▶ _ACTION ITEM_:
Skip the pictures. Output only the lines below starting at the line with "Screen dimensions: 486x395" and ending at the line with "the Power BI", both ends included, exactly as they are.

▶ _TASK DATA_:
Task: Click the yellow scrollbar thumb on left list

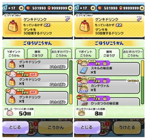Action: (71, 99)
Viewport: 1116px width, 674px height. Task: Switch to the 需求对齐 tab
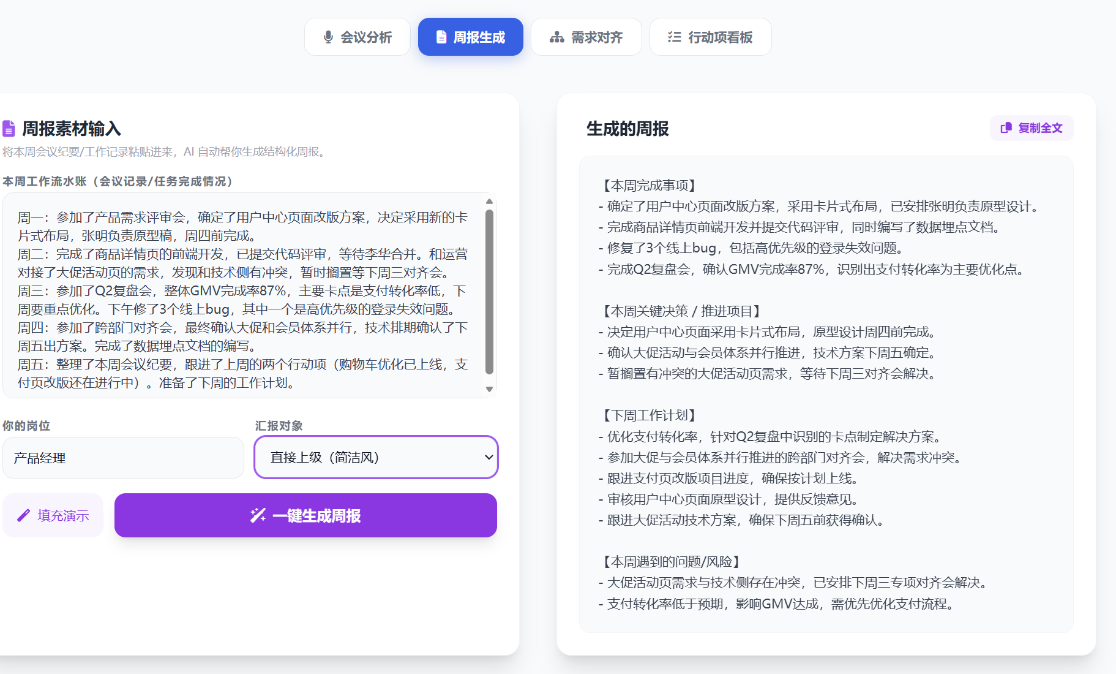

--

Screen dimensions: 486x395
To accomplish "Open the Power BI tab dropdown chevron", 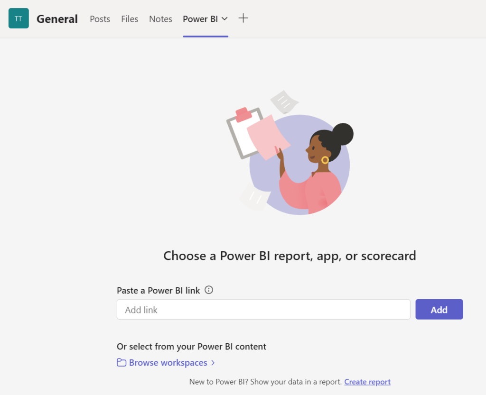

* * *

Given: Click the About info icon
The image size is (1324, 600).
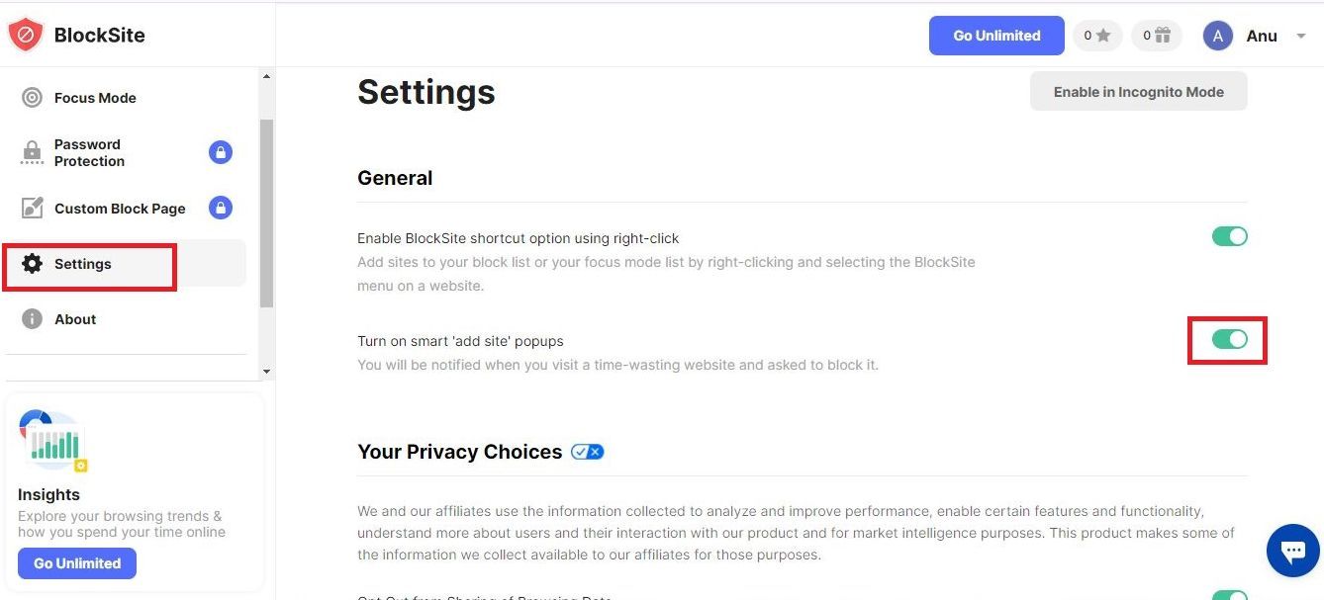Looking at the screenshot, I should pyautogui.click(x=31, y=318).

▶ _WRITTEN RESPONSE_:
Screen dimensions: 486x395
To accomplish "Open the Power BI tab dropdown chevron", 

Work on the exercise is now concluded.